Modulation of lipid nanoparticle-formulated plasmid DNA drives innate immune activation promoting adaptive immunity

Nicholas J Tursi  1 Sachchidanand Tiwari  2 Nicole Bedanova  3 Toshitha Kannan  3 Elizabeth Parzych  3 Nisreen Okba  4 Kevin Liaw  3 András Sárközy  2 Cory Livingston  3 Maria Ibanez Trullen  4 Ebony N Gary  3 Máté Vadovics  2 Niklas Laenger  5 Jennifer Londregan  6 Mohammad Suhail Khan  3 Serena Omo-Lamai  7 Hiromi Muramatsu  2 Kerry Blatney  3 Casey Hojecki  3 Viviane Machado  8 Igor Maricic  8 Trevor R F Smith  8 Laurent M Humeau  8 Ami Patel  3 Andrew Kossenkov  3 Jacob S Brenner  7 David Allman  6 Florian Krammer  9 Norbert Pardi  10 David B Weiner  11
Affiliations

Modulation of lipid nanoparticle-formulated plasmid DNA drives innate immune activation promoting adaptive immunity

Nicholas J Tursi et al.
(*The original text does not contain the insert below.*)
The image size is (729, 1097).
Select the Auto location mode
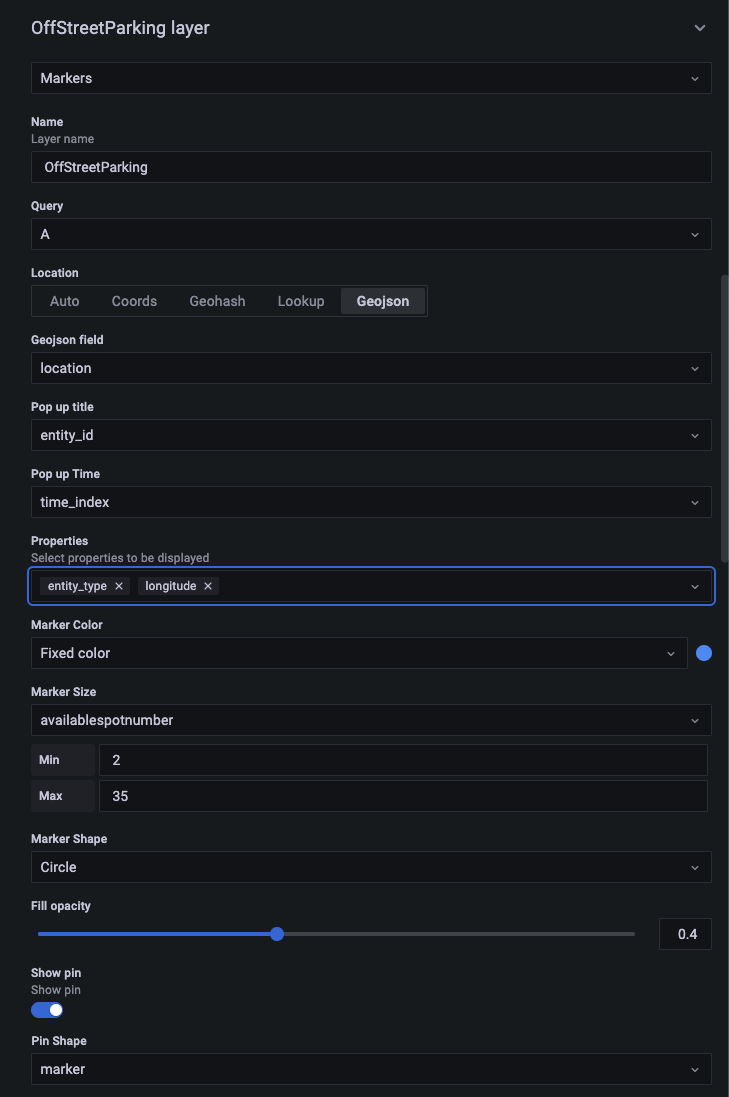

Cell Rep Med. .

Abstract

Nucleic acid vaccines have grown in importance over the past several years, with the development of new approaches remaining a focus. We describe a lipid nanoparticle-formulated DNA (DNA-LNP) formulation which induces robust innate and adaptive immunity with similar serological potency to mRNA-LNPs and adjuvanted protein. Using an influenza hemagglutinin (HA)-encoding construct, we show that priming with our HA DNA-LNP demonstrated stimulator of interferon genes (STING)-dependent upregulation and activation of migratory dendritic cell (DC) subpopulations. HA DNA-LNP induced superior antigen-specific CD8+ T cell responses relative to mRNA-LNPs or adjuvanted protein, with memory responses persisting beyond one year. In rabbits immunized with HA DNA-LNP, we observed immune responses comparable or superior to mRNA-LNPs at the same dose. In an additional model, a SARS-CoV-2 spike-encoding DNA-LNP elicited protective efficacy comparable to spike mRNA-LNPs. Our study identifies a platform-specific priming mechanism for DNA-LNPs divergent from mRNA-LNPs or adjuvanted protein, suggesting avenues for this approach in prophylactic and therapeutic vaccine development.

Keywords: DNA-LNP; T cell; adjuvanted protein; antibody; lipid nanoparticle; mRNA; plasmid DNA; vaccine.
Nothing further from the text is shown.